Xiaoxihu Historical Block
The Xiaoxihu Historical Block is one of the 22 historic districts in Nanjing China, which has largely preserved the traditional urban fabrics of the Ming and Qing dynasties. It has undergone three typical periods of morphological transformation during the Republican period (the 1930s), after liberation (the 1950s), and in recent years (the 2010s). Since 2016, Southeast University has been conducting a detailed typo-morphological study of the Xiaoxihu. Bao Li, Han Dongqing, Marco Trisciuoglio, and Dong Yinan study the block respectively from the perspectives of house diverse renewal, historic district preservation, morphological typology practice and the property plots. Based on these studies, they carried out a small-scale progressive old building renovation.
Literature Review
The Topological Networks
Different topological network graphs describe different mapping methods. Much of the recent research on topological networks has focused on the applications of justified plan graph(jpg) and the analysis of inequivalent genotypes. Lee at el. used directed weighted graphs to draw jpg more precisely and reveal the relationship between visitors and residents in Palladian villas through inequivalent genotypes (Lee, Ostwald, and Dawes 2022). Lucia Elizondo drew jpgs before and after the spatial transformations of Mexican social housing, and compared inequivalent genotypes of two statuses to show how space configurations are transformed (Elizondo 2022).

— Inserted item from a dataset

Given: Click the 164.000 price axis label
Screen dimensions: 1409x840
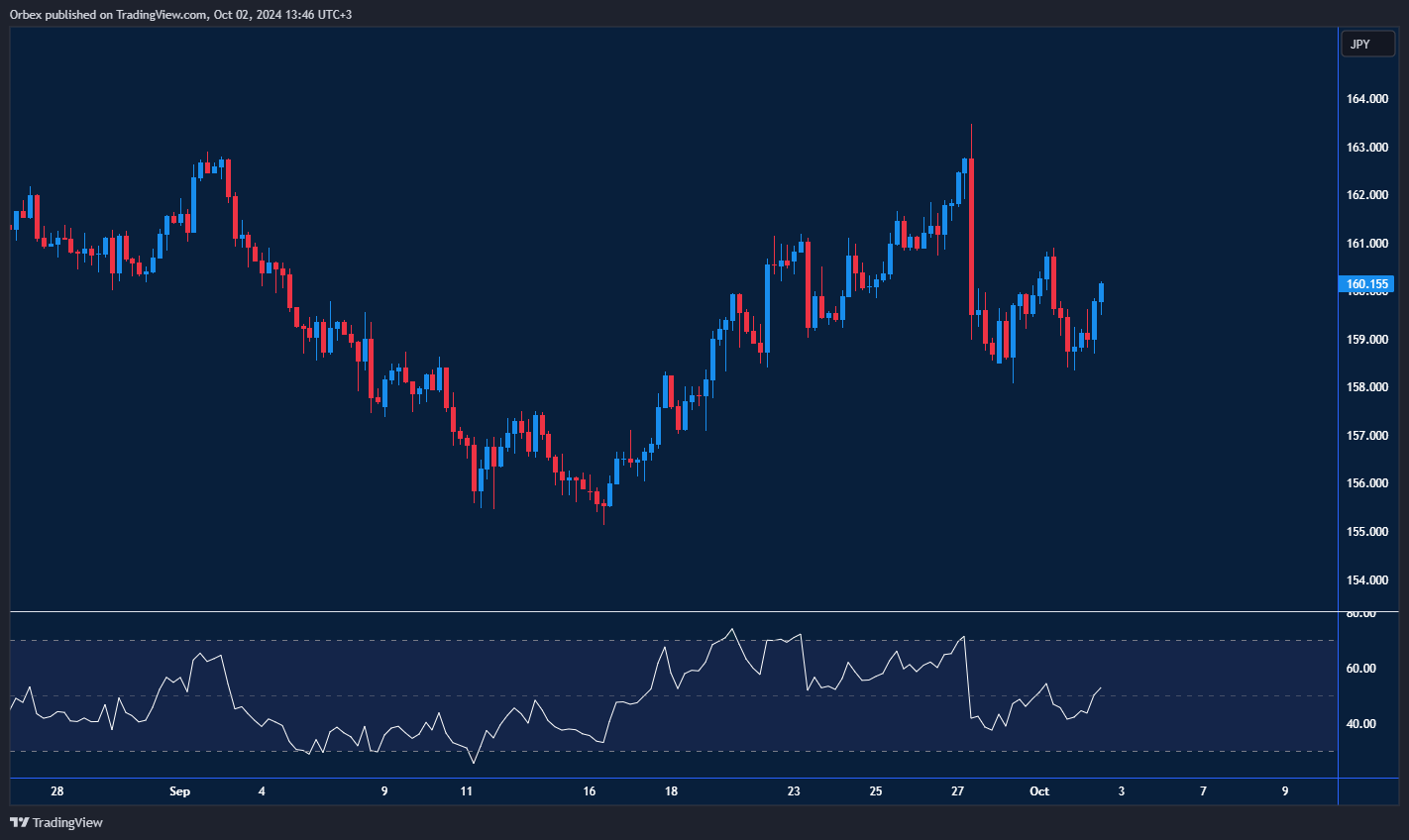Looking at the screenshot, I should (1366, 99).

However, most of the existing studies have some limitations: most of analyses are based on the statistical indicators; different scales of studies use different indicators and methods, and so far there is no unified approach across scales.
Cross-Scale Space Mapping
The key to structuring a cross-scale spatial network is how the transitional space bridges the interior and exterior. Previous studies on transitional spaces include Cavallari Murat’s study of Turin morphology, which defines the space enclosed by the doors of Baroque houses as a transitional space linking the urban space and the interior atriums (as shown in Fig. 1). Oscar Newman, in his study of defensible space, extensively used a cross-scale approach, dividing the space into four hierarchies - public, semi-public, semi-private and private (Fig. 2). Similarly, Alexander proposed the transitional pattern of entrance space (pattern 130) and the design pattern of spatial transition hierarchy (pattern 127) in A Pattern Language (Fig. 3).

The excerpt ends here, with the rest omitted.